Odak: Blokzincir | Blokzincirler Şehir Olsaydı? Solana, Avalanche, NEAR

Yazar: Görkem Bereket

 

Önceki yazımda blokzincirleri şehirlere benzetmenin neden pek yerinde bir iş olduğundan girip, Ethereum ve Ethereum üzerine kurulu Layer’lardan (katmanlardan) çıkmıştım. Haseeb Qureshi, Ethereum’u Manhattan, New York’a, Layer 2’leriyse buradaki gökdelenlere benzetmiş, ben ise Levent, İstanbul’u uygun görmüştüm.

Bu yazımdaysa diğer blokzincirlere ve birlikte işlerlik ağları (interoperability networks) çözümlerine yoğunlaşacağım.

Polkadot ve Cosmos gibi ağlar, yazılımcılar için yazılım geliştirme kitleri (SDK) sunarak, üzerinde çalıştıkları uygulamalara tahsisli blokzincir kurma fırsatı yaratıyor. Böylece söz konusu bu blokzincir sadece bir uygulamayı çalıştırmak üzerine var oluyor. Geliştirilen bu blokzincirler dağıtım sistemleriyle (routing system) birbirine bağlanıyor. Bu işi Polkadot üzerinde Relay Chain, Cosmos üzerindeyse Cosmos Hub yapıyor.

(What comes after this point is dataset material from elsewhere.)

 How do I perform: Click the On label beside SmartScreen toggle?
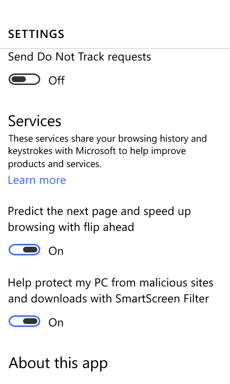point(56,323)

Belirli uygulamalar için yaratılan bu ağları, belirli bir işlevi yerine getirmek için kurulan ilçelere ya da şehirlere benzetebiliriz. Şöyle hayal edin: bir bölgede seyahat ediyorsunuz ve önünüze madenciliğin güçlü olduğu bir ilçe çıkıyor. Biraz sonra ayçiçeği üretimine yoğunlaşan bir ilçe görüyorsunuz. Hemen ardından, ihraç fazlası tekstil ürünleriyle dolu başka bir ilçe... Bu ilçeleri içinde barındıran, belirli sistemleri geliştiren ve arasındaki altyapı sorunlarıyla ilgilenen şehrin belediyesi ve valiliği ise, bizim dağıtım sistemimiz oluyor. Ben buraları Trakya’ya az biraz benzetiyorum. Babaeski civarındaki kömür santrali, Lüleburgaz ve Çorlu’daki tekstil ve cam fabrikaları, Hayrabolu’daki un ve yem fabrikaları bana bu modeli anımsatıyor. 

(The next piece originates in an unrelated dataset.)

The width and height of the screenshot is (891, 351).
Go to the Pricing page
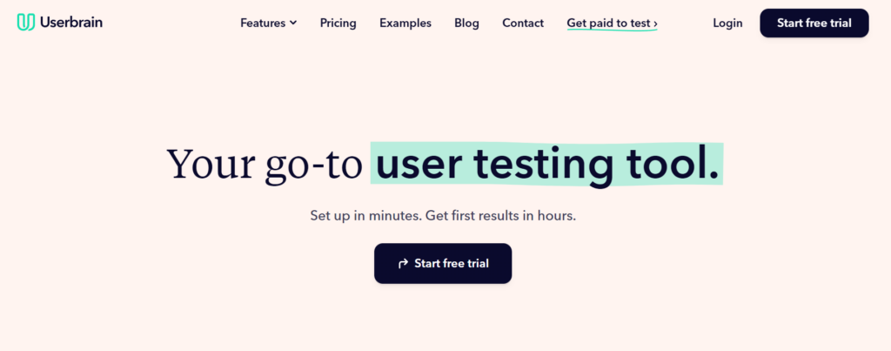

Bütün bu ilçeler otoyollarla birbirine bağlı olsa da, büyük yatırımlar alsa da, arkalarında belli endüstriler bulunsa da, ekonominin ve artan iş gücünün aslan payını bu ilçeler almıyor. Büyüyen nüfusun ve gelişen ekonomik aktivitelerin gereksinimlerini karşılamak için ihtiyaç duyulan ekosistem ufak ilçelerden daha fazlasına ihtiyaç duyuyor.

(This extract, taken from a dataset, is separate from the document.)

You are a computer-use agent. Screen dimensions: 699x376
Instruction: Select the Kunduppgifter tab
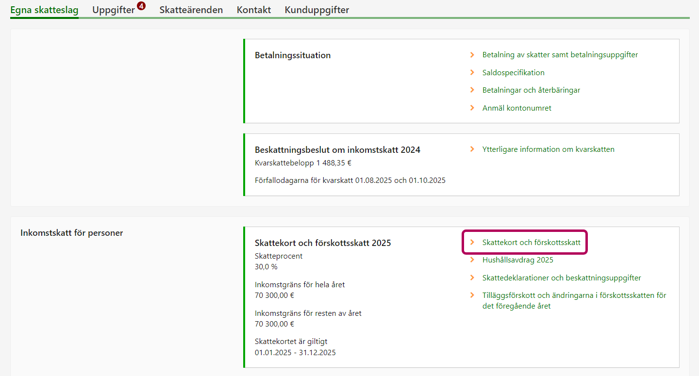316,10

Diğer Blokzincirler: Solana, Avalanche ve NEAR

Ethereum, Polkadot ve Cosmos zincirlerini basitçe açıkladık. Şehir ve blokzincir örnekleriyle son zamanlarda iki tarafta da iyice artan talepleri dengelemek için nasıl bir altyapı geliştirildiğini inceledik. Devasa şehirlerden, nüfus yoğunluğundan ve kalabalığı dar bir alana doldurmak için yapılan gökdelenlerden, ekonomik aktiviteyi geliştirmek için belirli endüstrilere ve sanayilere hizmet eden ilçelerden bahsettik. Peki ya Levent’te gökdelenle yetinmek istemeyen ya da ilçelerdeki ekonomik aktivitenin ihtiyaçlarına cevap veremedeğini düşünen diğer blokzincirler ne yapıyor? Yeni yerler buluyorlar. İşte Solana, Avalanche ve NEAR tam olarak bunu yapıyor.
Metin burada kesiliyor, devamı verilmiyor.